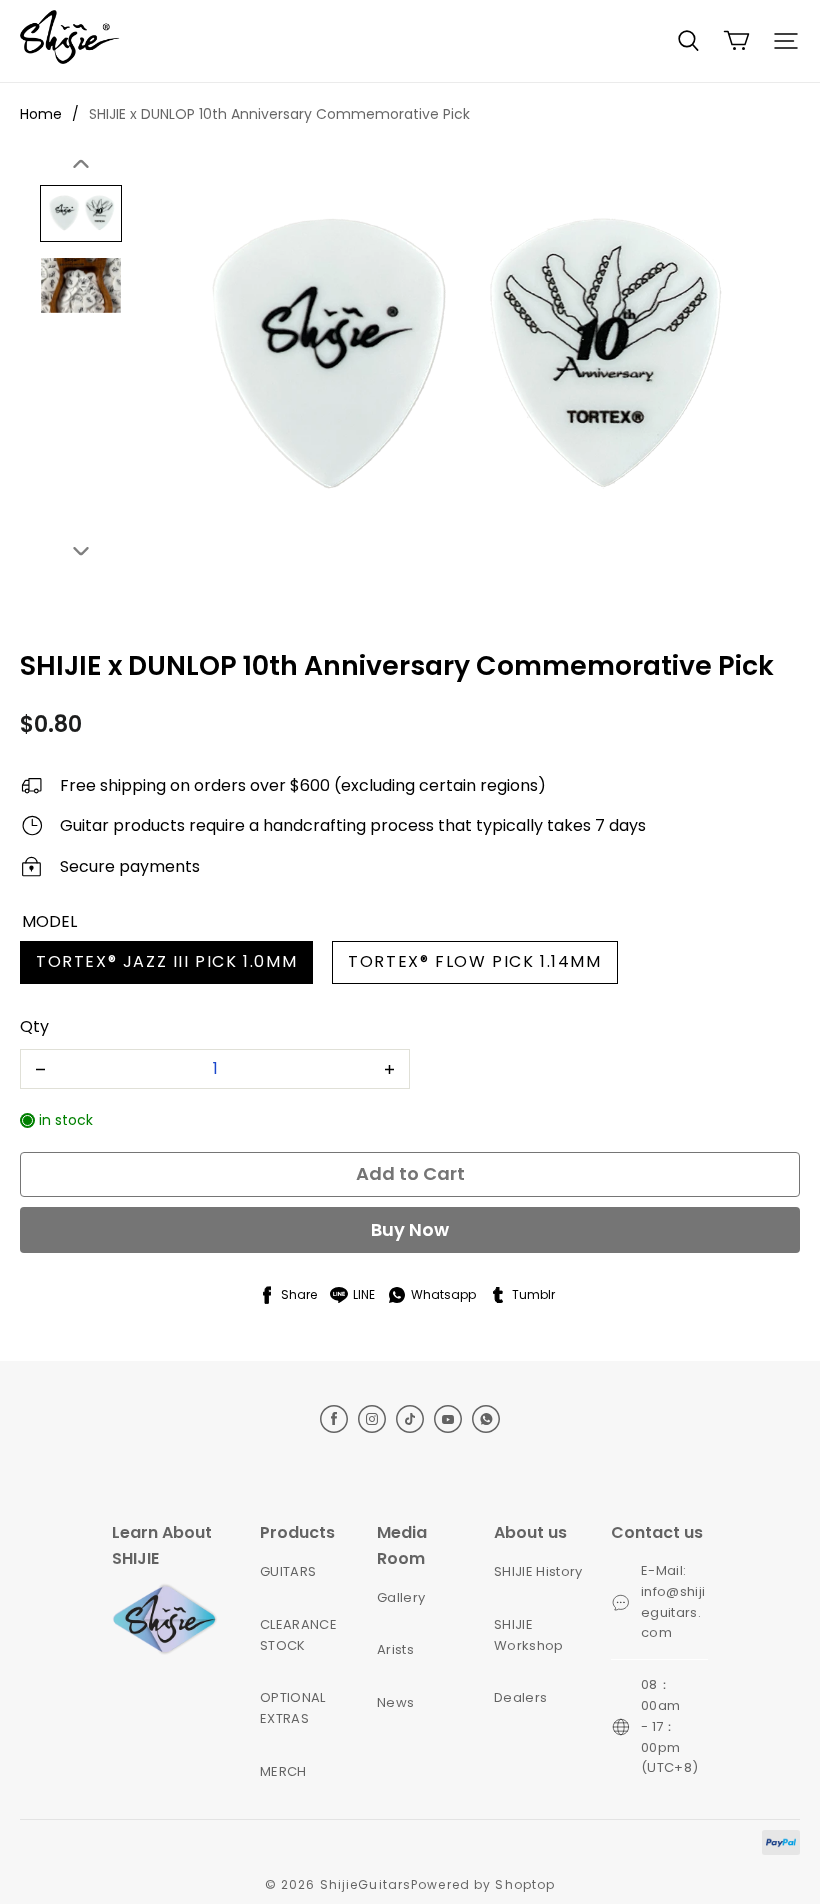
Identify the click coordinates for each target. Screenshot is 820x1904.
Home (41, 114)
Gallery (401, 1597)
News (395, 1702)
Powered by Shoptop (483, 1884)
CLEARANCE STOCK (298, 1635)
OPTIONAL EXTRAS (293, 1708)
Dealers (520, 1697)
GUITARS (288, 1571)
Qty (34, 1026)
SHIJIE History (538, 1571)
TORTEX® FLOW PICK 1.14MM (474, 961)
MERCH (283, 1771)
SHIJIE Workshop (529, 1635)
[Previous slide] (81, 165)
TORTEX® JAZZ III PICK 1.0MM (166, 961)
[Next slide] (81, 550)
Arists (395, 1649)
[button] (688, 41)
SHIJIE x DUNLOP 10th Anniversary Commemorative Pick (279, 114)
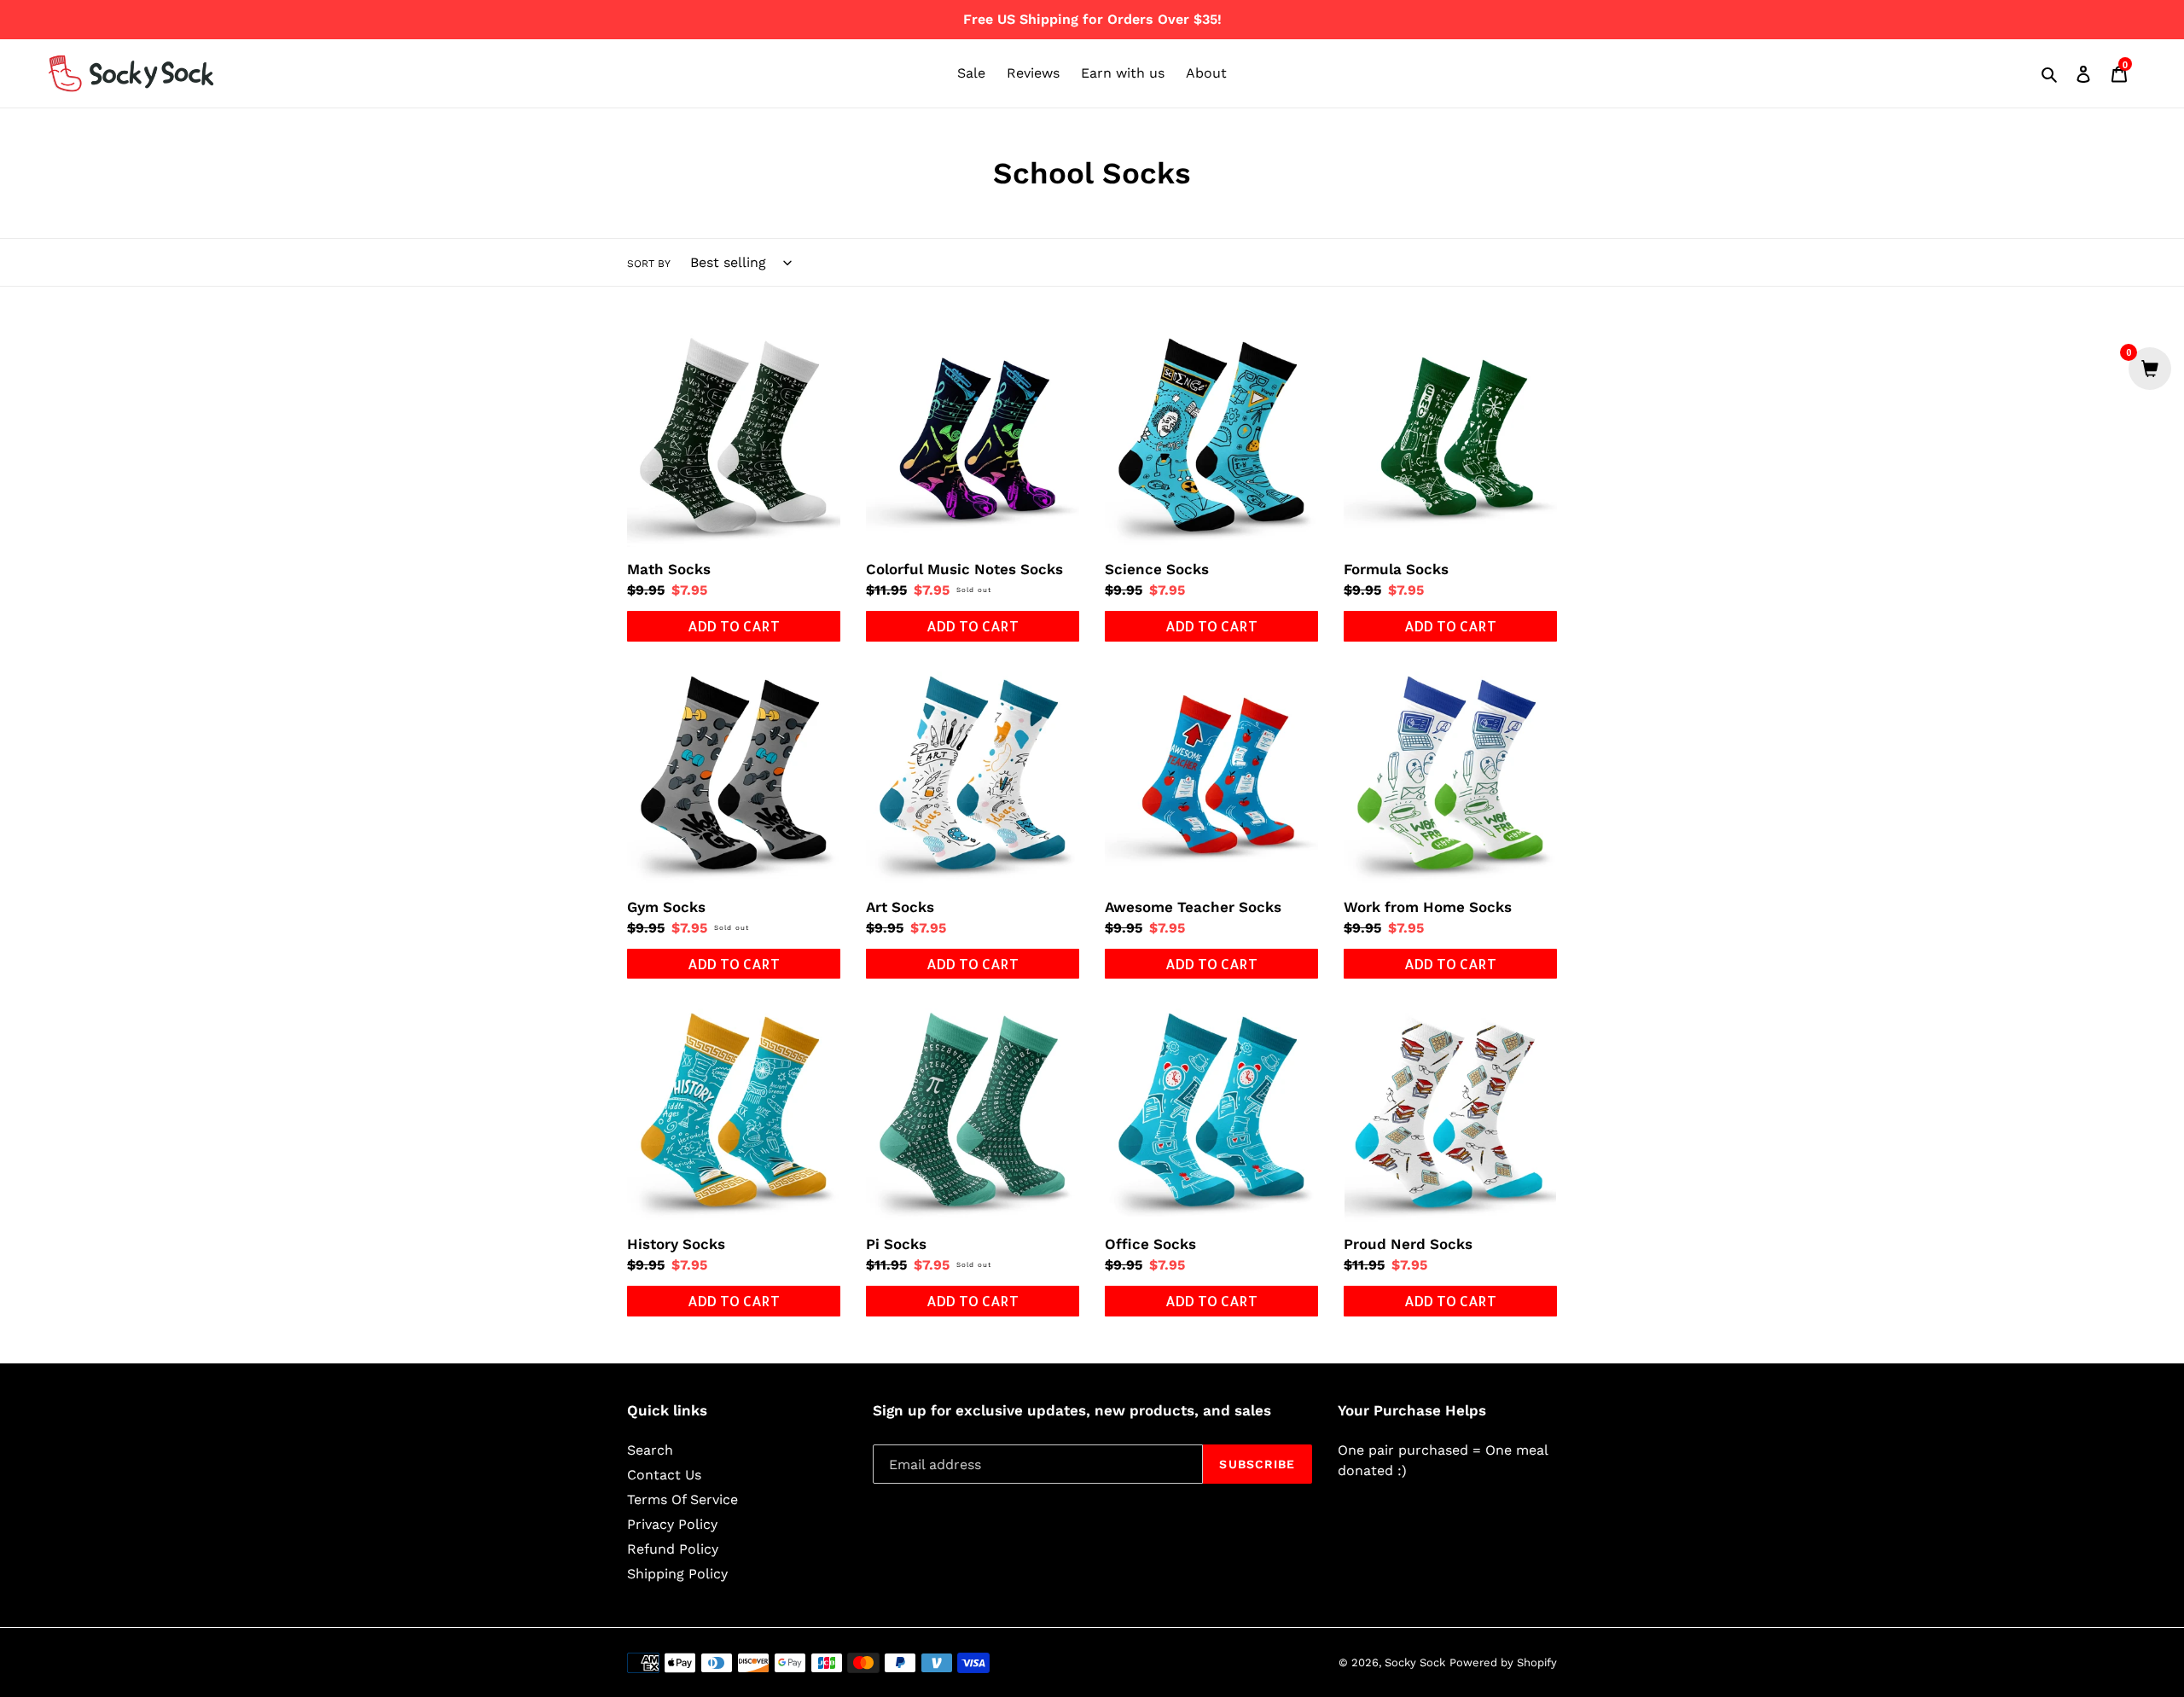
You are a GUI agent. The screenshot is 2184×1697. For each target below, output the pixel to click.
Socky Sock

Task requirements = Once the pictures are removed, copy the material above exactly.

Your solution =
Identify the click coordinates for each target. Screenshot is 820x1904.
Home (41, 114)
Gallery (401, 1597)
News (395, 1702)
Powered by Shoptop (483, 1884)
CLEARANCE STOCK (298, 1635)
OPTIONAL EXTRAS (293, 1708)
Dealers (520, 1697)
GUITARS (288, 1571)
Qty (34, 1026)
SHIJIE History (538, 1571)
TORTEX® FLOW PICK 1.14MM (474, 961)
MERCH (283, 1771)
SHIJIE Workshop (529, 1635)
[Previous slide] (81, 165)
TORTEX® JAZZ III PICK 1.0MM (166, 961)
[Next slide] (81, 550)
Arists (395, 1649)
[button] (688, 41)
SHIJIE x DUNLOP 10th Anniversary Commemorative Pick (279, 114)
You are a GUI agent. The screenshot is 2184×1697. For each target below, output the pixel to click.
Socky Sock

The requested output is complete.